Learn more about resistors: basic concepts, standards and principles
Resistors, like capacitors and inductors, are the most basic components and are widely used in various electrical or electronic equipment. It may be too common for people who work in electrical fields to ignore it, but without resistors, electrical or electronic circuits cannot be built. Resistors are such an important component.
The role of resistance
Resistors are passive components with a certain resistance. The function of resistance is based on Ohm's law "Voltage (V) = Current (I) × Resistance (R)". The main functions are current control, voltage division, current detection and bias (providing bias voltage).
Resistors control the current flow in electronic circuits below rated values. For example, in an LED circuit, by connecting a resistor in series with the LED and controlling the current below the rated value, the LED can be prevented from burning out. '
[Voltage division (voltage distribution)]
When two or more resistors are connected in series, any voltage can be distributed that is proportional to the value of the connected resistor.
When current flows through a resistor, a voltage converted by the current is generated across it.
Voltage measures the current flowing into a circuit.
[Bias (providing bias voltage)]
Applying a voltage to make a semiconductor such as a transistor operate is called "biasing."
This bias (bias voltage) requires applying different voltages to each terminal (emitter, collector, base) of the transistor.
In addition to the above functions, it is also used as a damping resistor, terminal resistor, pull-up/pull-down resistor, etc.
The principle of resistance
The value of the resistor depends on the resistivity of the resistive material and its cross-sectional area and length.
As shown in the formula, the resistance value is obtained by multiplying the resistivity ρ (Ω·cm) by the length L of the resistor and dividing it by the cross-sectional area S. The resistivity of the metal is given here for reference.

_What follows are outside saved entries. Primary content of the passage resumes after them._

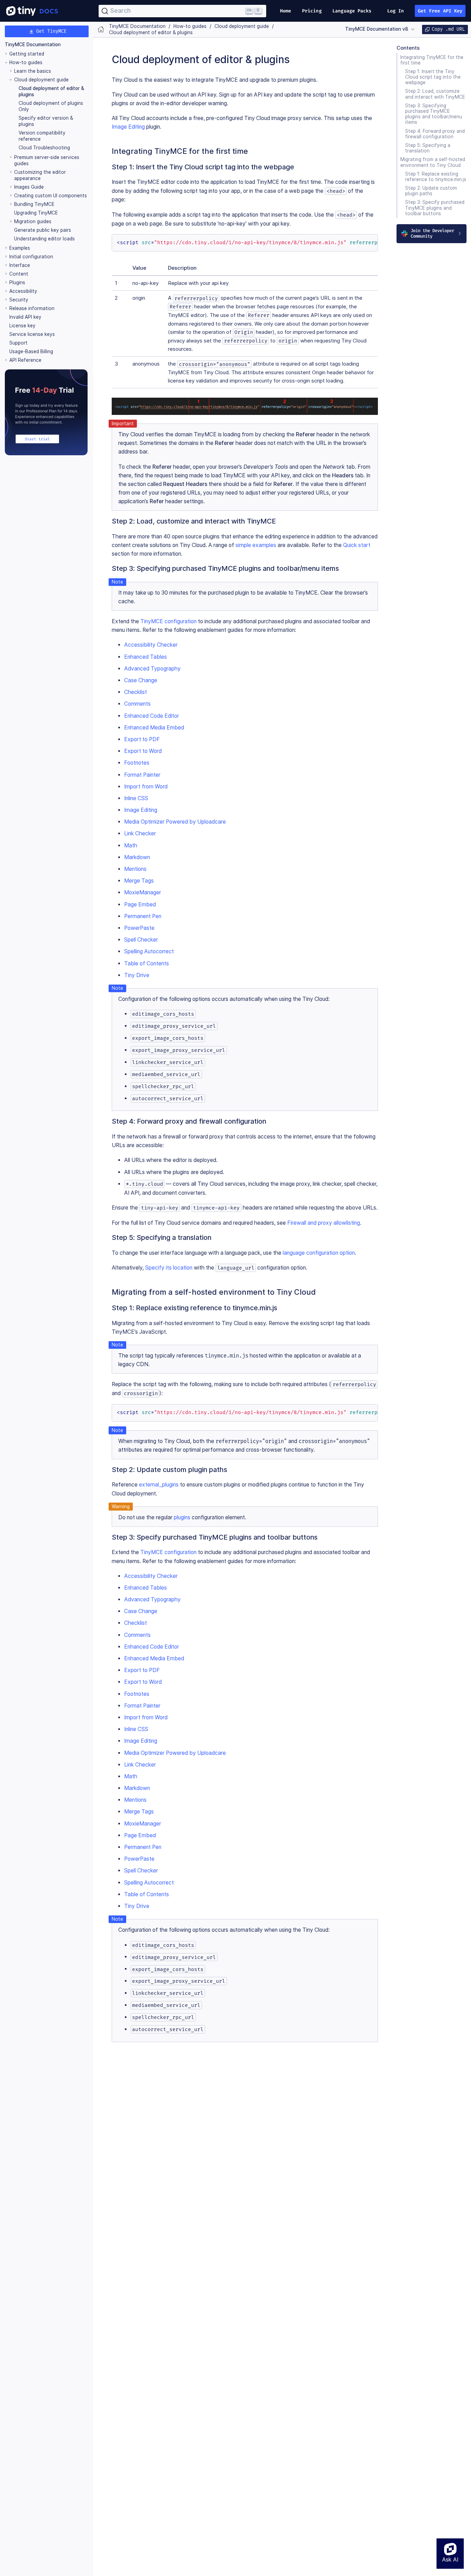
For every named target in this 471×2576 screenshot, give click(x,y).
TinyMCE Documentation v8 (376, 29)
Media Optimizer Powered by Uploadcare (175, 821)
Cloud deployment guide (41, 79)
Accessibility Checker (151, 644)
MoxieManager (142, 892)
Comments (137, 703)
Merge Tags (139, 880)
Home (285, 11)
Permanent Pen (142, 916)
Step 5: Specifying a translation (427, 147)
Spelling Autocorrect (149, 951)
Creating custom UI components (50, 195)
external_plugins (159, 1484)
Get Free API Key (440, 11)
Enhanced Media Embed (154, 727)
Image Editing (128, 126)
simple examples (256, 545)
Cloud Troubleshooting (44, 148)
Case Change (140, 680)
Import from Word (146, 786)
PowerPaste (139, 928)
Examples (19, 248)
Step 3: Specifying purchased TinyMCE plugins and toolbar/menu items (433, 114)
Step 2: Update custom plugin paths (431, 190)
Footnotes (136, 762)
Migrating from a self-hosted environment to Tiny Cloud (432, 162)
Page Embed (140, 904)
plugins (182, 1517)
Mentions (135, 869)
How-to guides (25, 62)
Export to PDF (142, 739)
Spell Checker (141, 939)
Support (18, 343)
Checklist (135, 692)
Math (130, 845)
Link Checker (140, 833)
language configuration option (319, 1253)
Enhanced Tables (145, 657)
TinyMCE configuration (168, 621)
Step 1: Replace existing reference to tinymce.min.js (435, 176)
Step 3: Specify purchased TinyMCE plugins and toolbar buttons (434, 207)
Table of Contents (146, 963)
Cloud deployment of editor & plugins (151, 33)
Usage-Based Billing (31, 351)
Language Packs (351, 11)
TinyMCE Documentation (33, 45)
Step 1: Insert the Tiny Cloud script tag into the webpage (433, 77)
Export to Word (143, 751)
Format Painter (142, 775)
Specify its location (168, 1267)
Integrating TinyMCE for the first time (431, 60)
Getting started (26, 54)
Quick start (356, 545)
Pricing (312, 11)
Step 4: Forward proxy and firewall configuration (435, 133)
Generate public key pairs (42, 230)
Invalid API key (25, 317)
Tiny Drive (136, 975)
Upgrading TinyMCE (36, 213)
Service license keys (32, 334)
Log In (395, 11)
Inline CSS (136, 798)
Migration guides (32, 221)
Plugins (17, 282)
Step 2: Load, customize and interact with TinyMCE (435, 93)
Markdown (137, 857)
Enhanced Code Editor (151, 716)
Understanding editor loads (44, 238)
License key (22, 325)
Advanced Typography (152, 668)
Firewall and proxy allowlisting (323, 1223)
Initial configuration (31, 257)
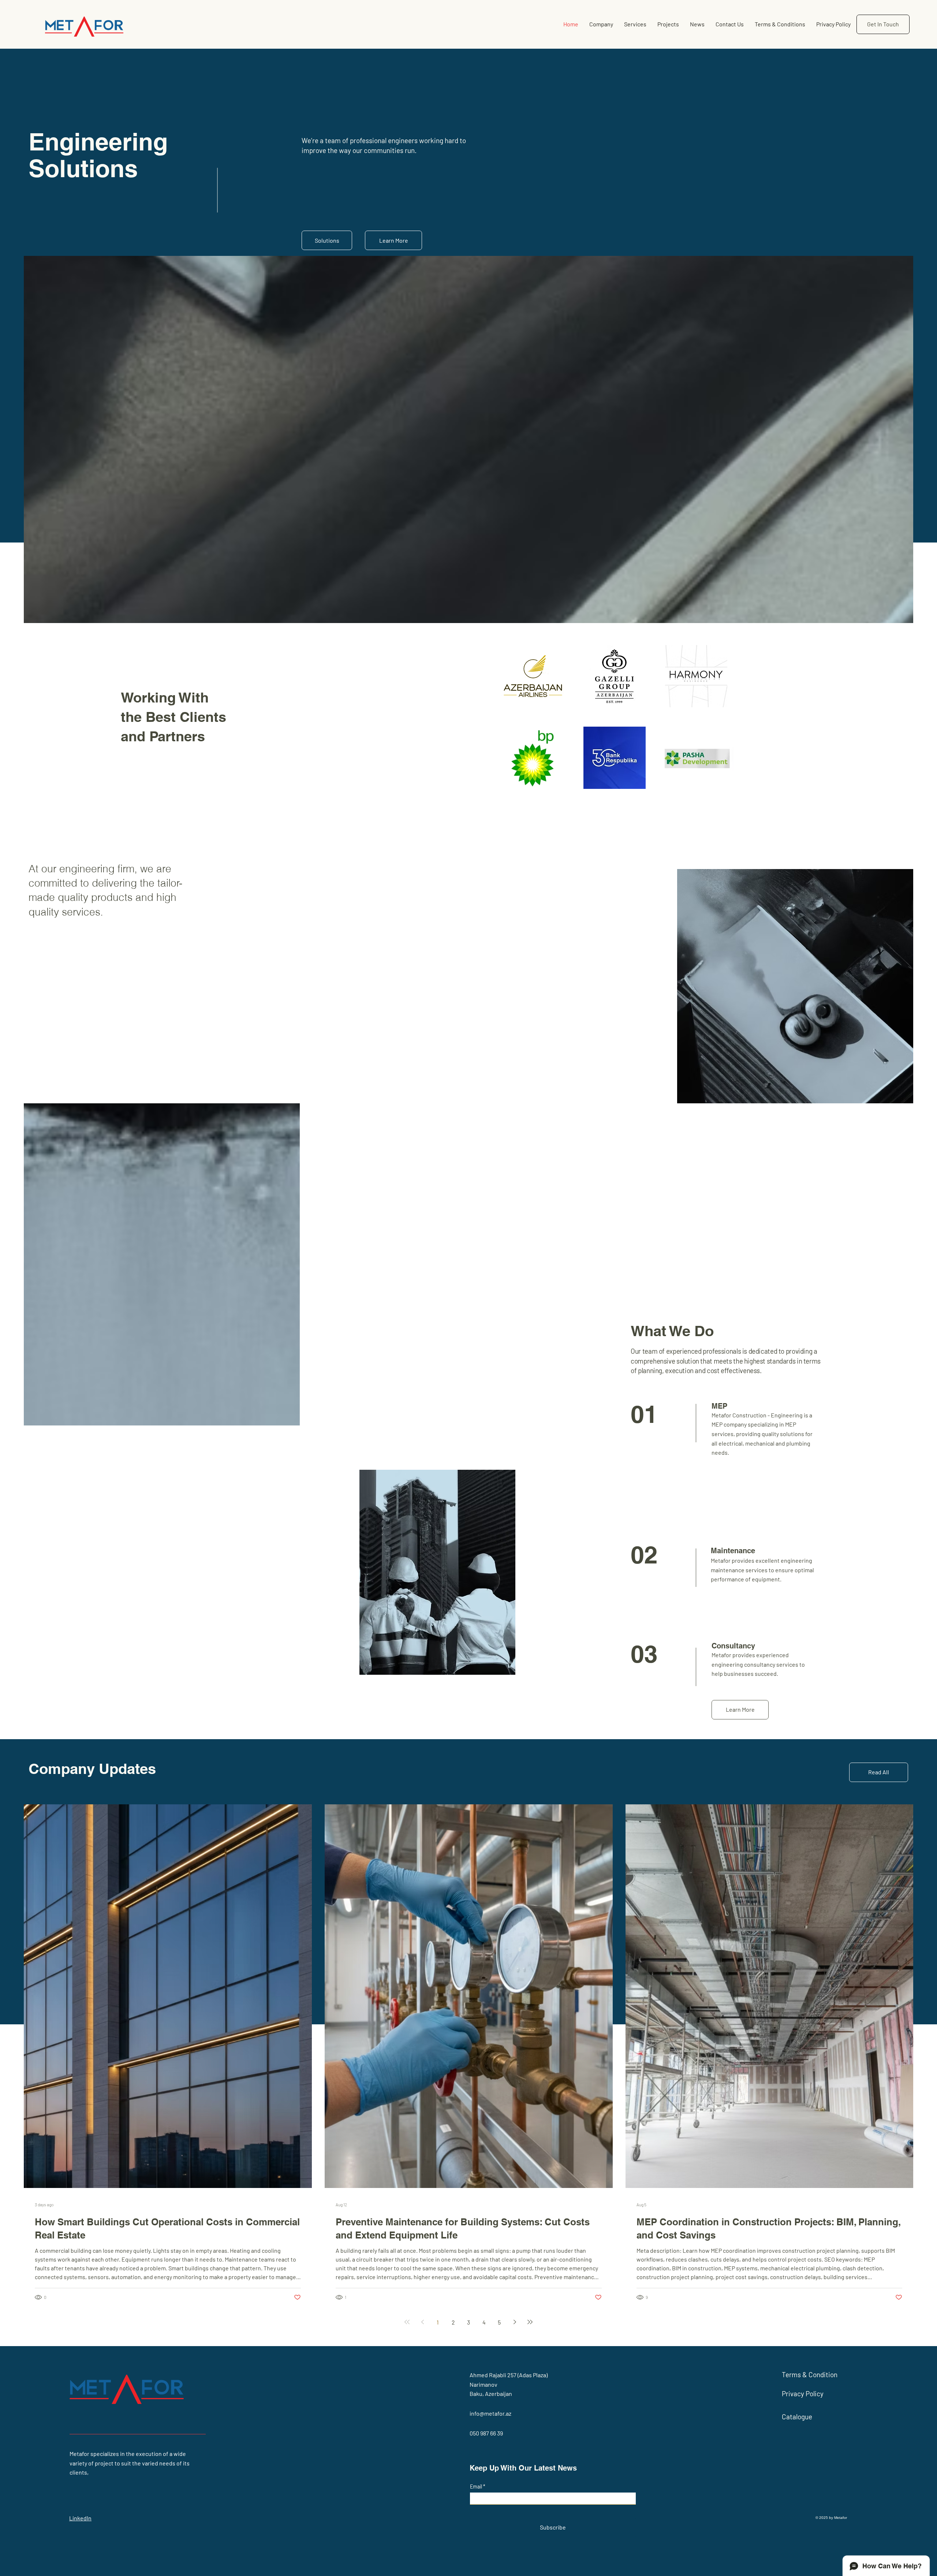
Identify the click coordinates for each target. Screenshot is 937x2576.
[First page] (407, 2322)
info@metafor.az (490, 2413)
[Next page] (514, 2322)
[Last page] (530, 2322)
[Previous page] (422, 2322)
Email (476, 2486)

terminology for resistance
Resistors have parameters that indicate technical specifications and ratings. Their terminology is summarized here. The four items in bold are the basic parameters of the resistor.

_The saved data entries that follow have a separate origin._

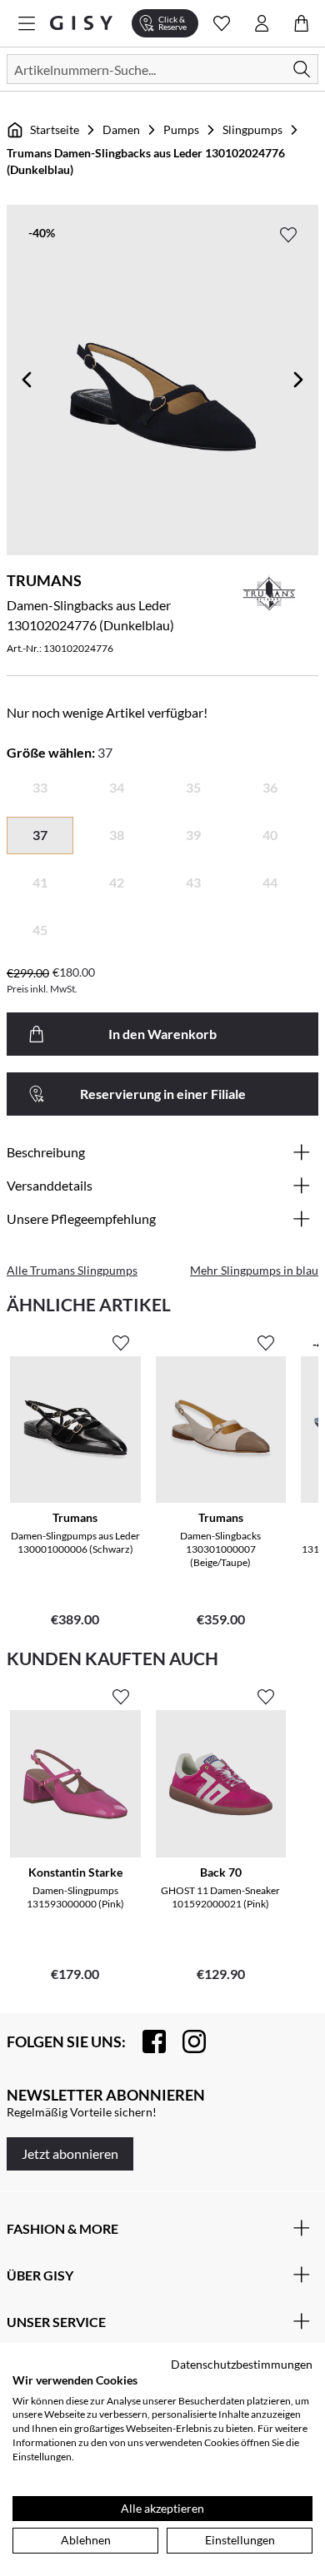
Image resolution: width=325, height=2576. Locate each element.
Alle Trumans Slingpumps (72, 1270)
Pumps (181, 129)
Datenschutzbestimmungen (241, 2364)
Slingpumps (252, 129)
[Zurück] (26, 379)
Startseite (54, 129)
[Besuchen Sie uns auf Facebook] (146, 2041)
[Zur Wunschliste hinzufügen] (288, 234)
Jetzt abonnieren (70, 2153)
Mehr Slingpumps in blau (254, 1270)
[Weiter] (298, 379)
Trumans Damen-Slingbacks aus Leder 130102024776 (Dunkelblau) (146, 161)
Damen (121, 129)
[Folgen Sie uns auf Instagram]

Relevant standards for resistance value and resistance value tolerance marking
As mentioned in the term "Resistance Value", resistance values and tolerances are marked according to the following standards.
IEC 60062: Marking codes for resistors and capacitors
IEC 60063: Preferred number series for resistors and capacitors
The resistance value is standardized and serialized according to the above standards. The resistance value is not an integer like 1Ω, 2Ω, or 3Ω, but a decimal number like 2.2Ω or 4.7Ω. This is because the resistance value is based on the standard number (E series). The "E" of the series is the E of Exponent, and the following number, such as 24, is the division number. That is, E24 is divided from 1 to 10 by a geometric series (the 24th root of 10). Resistors are often used in ratio or proportion in actual use. Compared with integers, in most cases this standard serialized value is more convenient to use.
The following is the basic structure of a typical resistor. They are used depending on their application, but in recent years chip resistors have become mainstream in small equipment.
The selection of resistors in the design must be based on the size requirements of the circuit board, the installation method, and the performance required.
[Select according to installation method]
Surface mount, or lead insertion/fixed mount
Surface mounting has become more common in recent years, but resistors such as lead insertion and screw fixing must be selected according to the circuit size or specifications. Basically, the research is based on the mounting specifications of the entire circuit board. The ideal approach is to use one method of mounting on one type of board.
[Select based on performance, characteristics, and size requirements]
Ratings, accuracy, temperature characteristics, functions, environmental resistance, heat dissipation, size, height, etc.
In addition to the installation method, each resistor has requirements related to its performance, characteristics, and dimensions. In order to meet individual requirements, for example, even if you want to surface mount, some surface mount type resistors cannot be used. In addition, in some cases, there are compromises such as more restrictions and fewer options to cope with harsh environmental conditions. When selecting a resistor, it is necessary to study it from a global perspective such as performance, characteristics, dimensions, and installation methods.
[Selection of chip resistors]
When selecting a chip resistor, you must meet inherent requirements such as performance and characteristics. Generally speaking, following the following steps will result in getting twice the result with half the effort.
1) Choose a single chip resistor or a composite chip resistor.
2-1) When using a single chip resistor, choose a thick film chip resistor or a thin film chip resistor.
2-2) When combining chip resistors, choose multiple chip resistors (independent circuit) or chip type network (parallel circuit).
3) Select the shape according to the voltage (power) used.
4) When there are duplicate types, select them based on other properties.